Problem to work on
With the pictures removed, retype the lines from the one holding "You are a computer-use" through the end of the records, exactly as written.

*** Opening Supplied records ***

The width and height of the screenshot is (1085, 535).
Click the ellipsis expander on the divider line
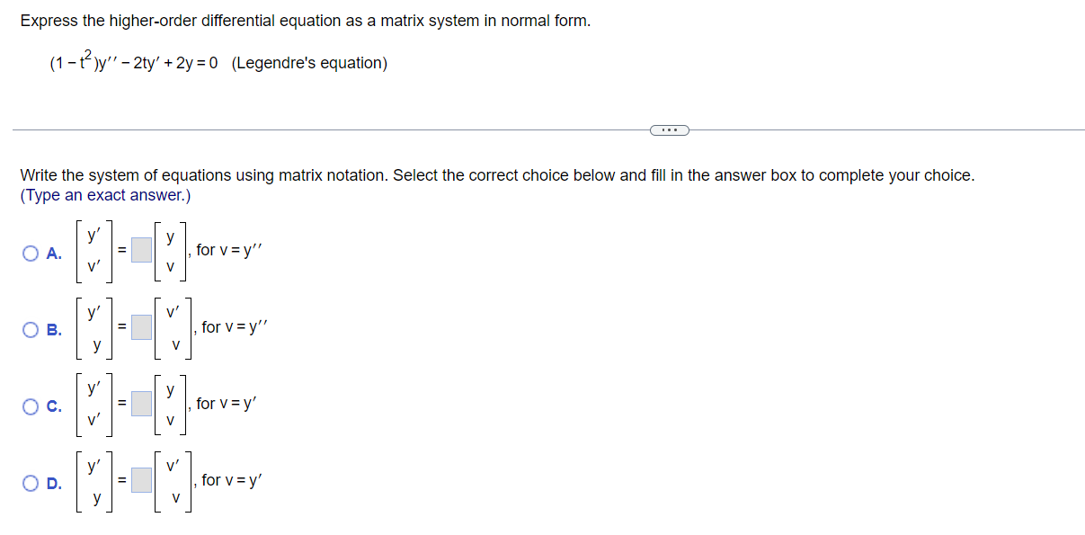coord(669,129)
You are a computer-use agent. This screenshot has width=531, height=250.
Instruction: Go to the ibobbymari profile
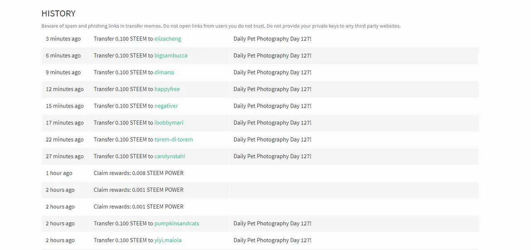(169, 123)
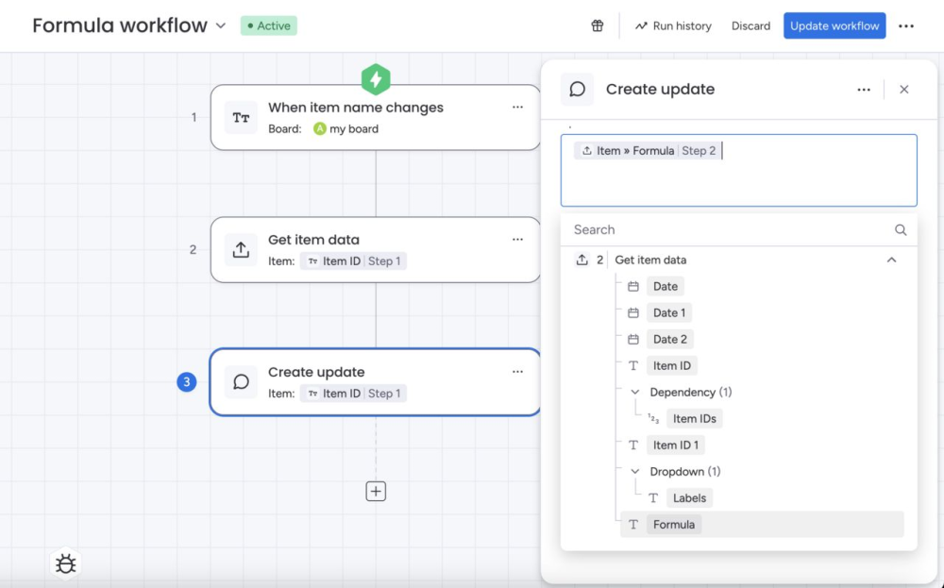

*** Closing Supplied records ***

Result for this task
You are a computer-use agent. This screenshot has width=531, height=250.
Instruction: Go to the ibobbymari profile
(169, 123)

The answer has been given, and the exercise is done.